EdgeMLBalancer: A Self-Adaptive Approach for Dynamic Model Switching on Resource-Constrained Edge Devices
Akhila Matathammal, Kriti Gupta, Larissa Lavanya, Ananya Vishal Halgatti, Priyanshi Gupta, Karthik Vaidhyanathan
TL;DR
EdgeMLBalancer addresses the challenge of running real-time AI on resource-constrained edge devices by enabling self-adaptive, CPU-aware switching between multiple object-detection configurations. It integrates a MAPE-K feedback loop with an epsilon-greedy planner to select among models in real time, balancing accuracy and computational load.
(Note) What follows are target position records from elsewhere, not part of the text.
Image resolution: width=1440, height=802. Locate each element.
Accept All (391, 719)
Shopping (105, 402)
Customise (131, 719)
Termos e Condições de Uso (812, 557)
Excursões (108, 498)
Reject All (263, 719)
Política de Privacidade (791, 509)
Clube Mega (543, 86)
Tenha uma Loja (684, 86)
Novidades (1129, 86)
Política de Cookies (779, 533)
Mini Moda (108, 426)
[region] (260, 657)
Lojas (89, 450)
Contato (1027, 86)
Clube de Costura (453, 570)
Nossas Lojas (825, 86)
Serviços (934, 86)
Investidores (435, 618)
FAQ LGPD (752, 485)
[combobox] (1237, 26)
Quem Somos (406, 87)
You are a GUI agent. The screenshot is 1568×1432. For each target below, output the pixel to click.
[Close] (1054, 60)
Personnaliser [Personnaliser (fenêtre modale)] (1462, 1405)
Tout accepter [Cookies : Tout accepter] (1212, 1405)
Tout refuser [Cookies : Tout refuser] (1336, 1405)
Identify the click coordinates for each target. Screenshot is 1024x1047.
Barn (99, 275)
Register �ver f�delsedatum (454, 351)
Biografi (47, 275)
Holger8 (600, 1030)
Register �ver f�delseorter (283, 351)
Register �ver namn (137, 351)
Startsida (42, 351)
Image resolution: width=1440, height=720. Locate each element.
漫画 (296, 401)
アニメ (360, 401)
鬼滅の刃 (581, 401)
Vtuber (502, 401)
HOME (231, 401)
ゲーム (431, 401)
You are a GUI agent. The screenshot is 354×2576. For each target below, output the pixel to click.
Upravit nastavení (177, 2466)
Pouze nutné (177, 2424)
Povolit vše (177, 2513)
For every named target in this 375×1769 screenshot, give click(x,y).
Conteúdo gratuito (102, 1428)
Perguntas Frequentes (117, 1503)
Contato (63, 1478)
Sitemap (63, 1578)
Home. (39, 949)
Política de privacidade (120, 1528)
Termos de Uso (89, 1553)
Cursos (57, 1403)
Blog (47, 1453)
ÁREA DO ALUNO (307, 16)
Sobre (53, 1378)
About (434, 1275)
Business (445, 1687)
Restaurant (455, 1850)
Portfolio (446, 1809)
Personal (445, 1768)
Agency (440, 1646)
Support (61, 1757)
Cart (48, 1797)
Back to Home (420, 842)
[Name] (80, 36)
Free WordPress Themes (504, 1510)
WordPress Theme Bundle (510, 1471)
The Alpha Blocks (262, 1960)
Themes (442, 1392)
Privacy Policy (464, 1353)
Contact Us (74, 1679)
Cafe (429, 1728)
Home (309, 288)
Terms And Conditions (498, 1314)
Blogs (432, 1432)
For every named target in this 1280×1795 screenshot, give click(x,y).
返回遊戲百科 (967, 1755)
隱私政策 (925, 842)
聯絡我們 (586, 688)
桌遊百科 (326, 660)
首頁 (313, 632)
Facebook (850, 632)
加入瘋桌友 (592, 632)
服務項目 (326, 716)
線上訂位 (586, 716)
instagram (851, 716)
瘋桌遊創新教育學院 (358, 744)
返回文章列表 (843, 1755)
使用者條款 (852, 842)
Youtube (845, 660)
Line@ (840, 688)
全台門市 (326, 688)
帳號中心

Empirical evaluation on real-world Indian traffic data demonstrates improved inference accuracy and resource efficiency, along with fair model usage and modest switching overhead. The work offers a practical, on-device adaptive framework for dynamic workload management in edge AI systems, with potential extensions to other devices and hybrid edge-cloud setups.
Abstract
The widespread adoption of machine learning on edge devices, such as mobile phones, laptops, IoT devices, etc., has enabled real-time AI applications in resource-constrained environments. Existing solutions for managing computational resources often focus narrowly on accuracy or energy efficiency, failing to adapt dynamically to varying workloads. Furthermore, the existing system lack robust mechanisms to adaptively balance CPU utilization, leading to inefficiencies in resource-constrained scenarios like real-time traffic monitoring. To address these limitations, we propose a self-adaptive approach that optimizes CPU utilization and resource management on edge devices. Our approach, EdgeMLBalancer balances between models through dynamic switching, guided by real-time CPU usage monitoring across processor cores. Tested on real-time traffic data, the approach adapts object detection models based on CPU usage, ensuring efficient resource utilization. The approach leverages epsilon-greedy strategy which promotes fairness and prevents resource starvation, maintaining system robustness. The results of our evaluation demonstrate significant improvements by balancing computational efficiency and accuracy, highlighting the approach's ability to adapt seamlessly to varying workloads. This work lays the groundwork for further advancements in self-adaptation for resource-constrained environments.